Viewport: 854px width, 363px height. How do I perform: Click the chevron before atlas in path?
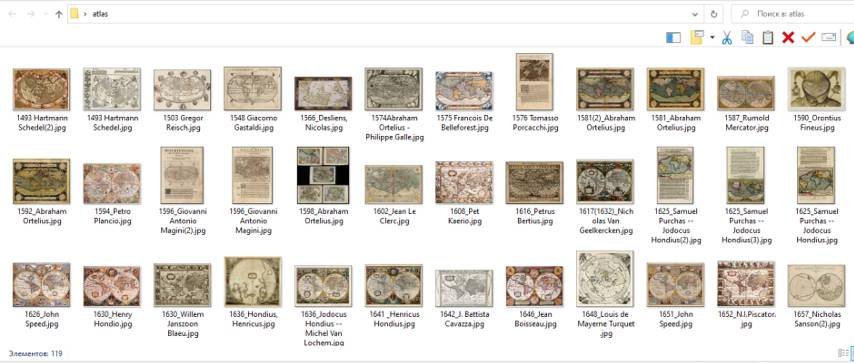point(86,14)
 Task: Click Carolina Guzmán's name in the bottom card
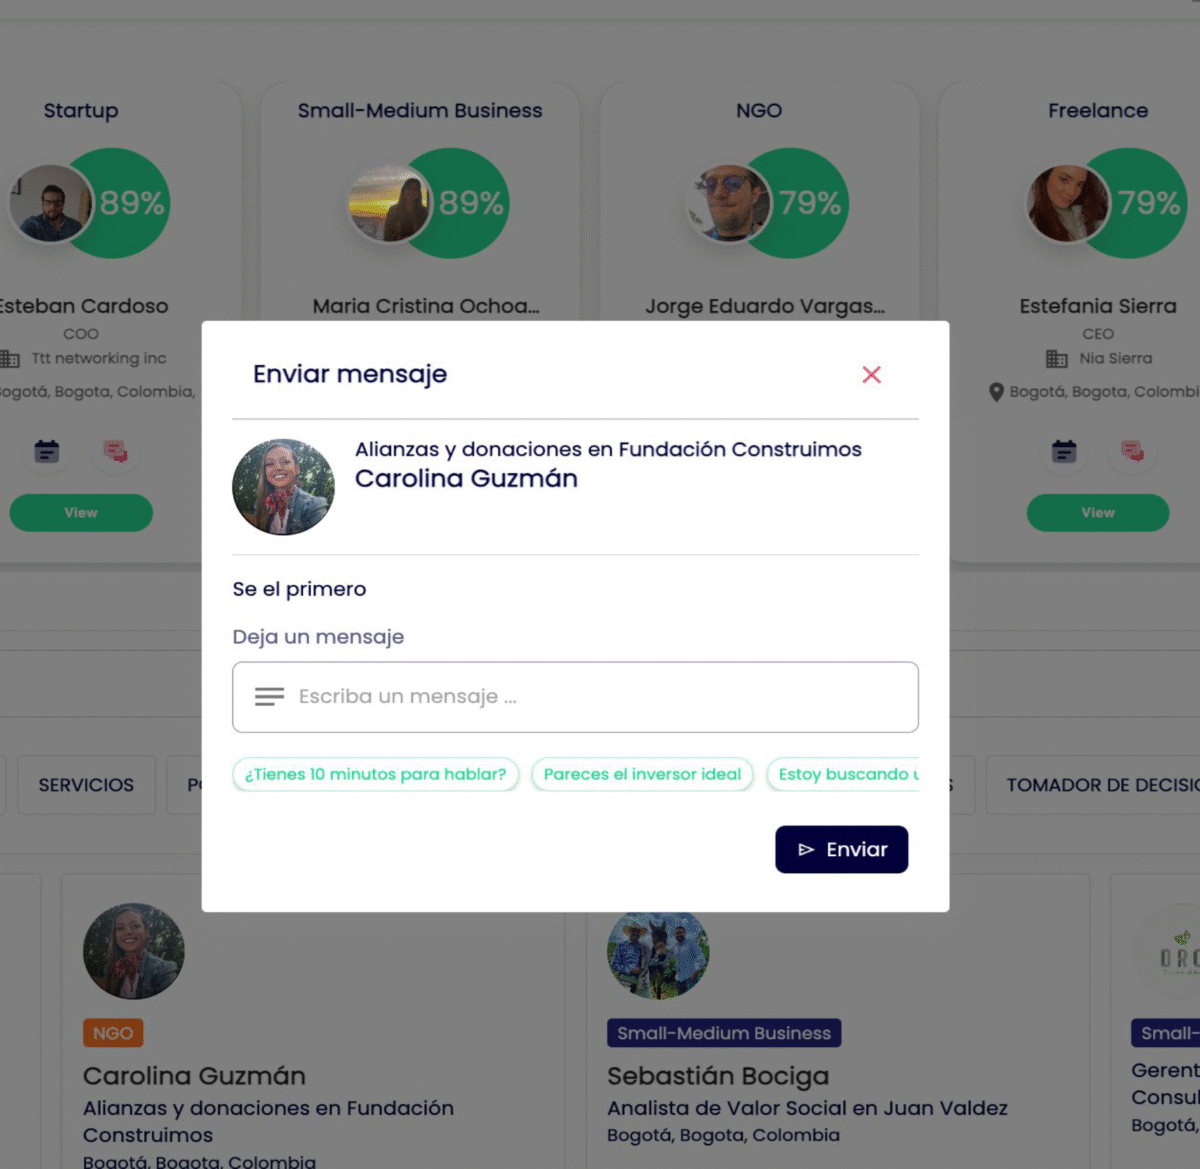[x=194, y=1076]
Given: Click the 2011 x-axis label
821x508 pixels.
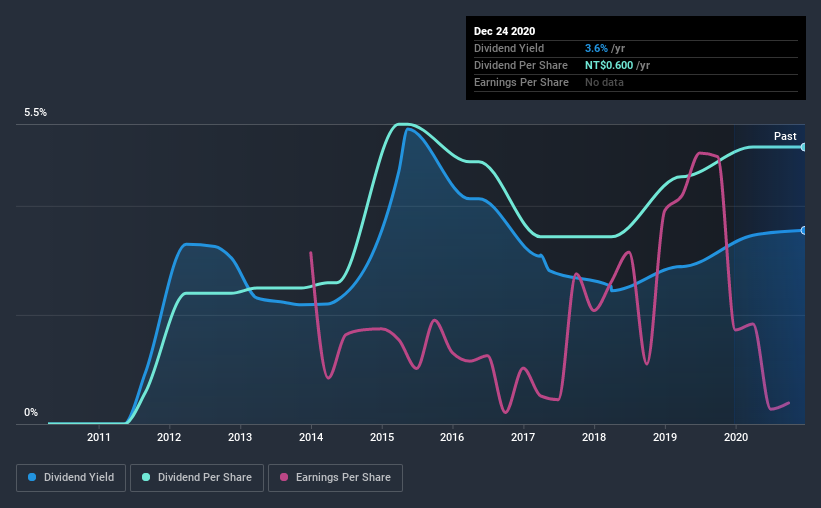Looking at the screenshot, I should (x=98, y=437).
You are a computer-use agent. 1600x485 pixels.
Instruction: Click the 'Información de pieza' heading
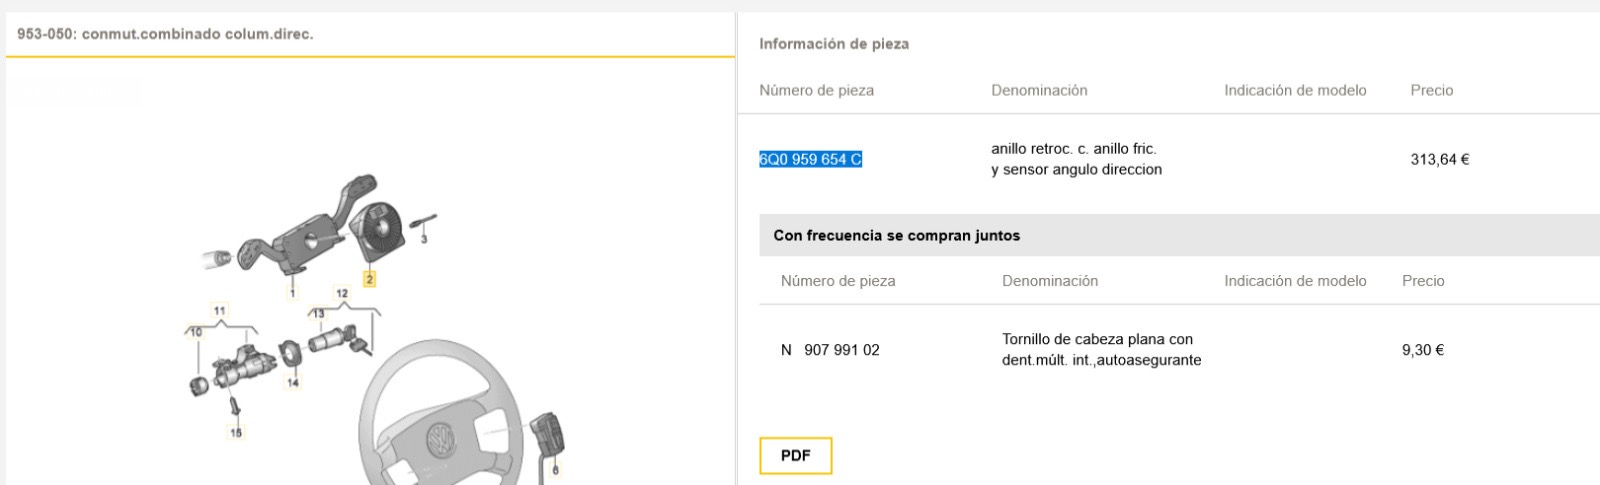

**********

**Work to complete**
Every line of the data should be transcribed exactly. Omit the images.

**Solution**
Viewport: 854px width, 363px height. How do I perform: Click the chevron before atlas in path?
point(86,14)
 Task: Click Carolina Guzmán's name in the bottom card
[x=194, y=1076]
Given: Click the 2011 x-axis label
821x508 pixels.
Looking at the screenshot, I should (x=98, y=437).
You are a computer-use agent. 1600x485 pixels.
Instruction: Click the 'Información de pieza' heading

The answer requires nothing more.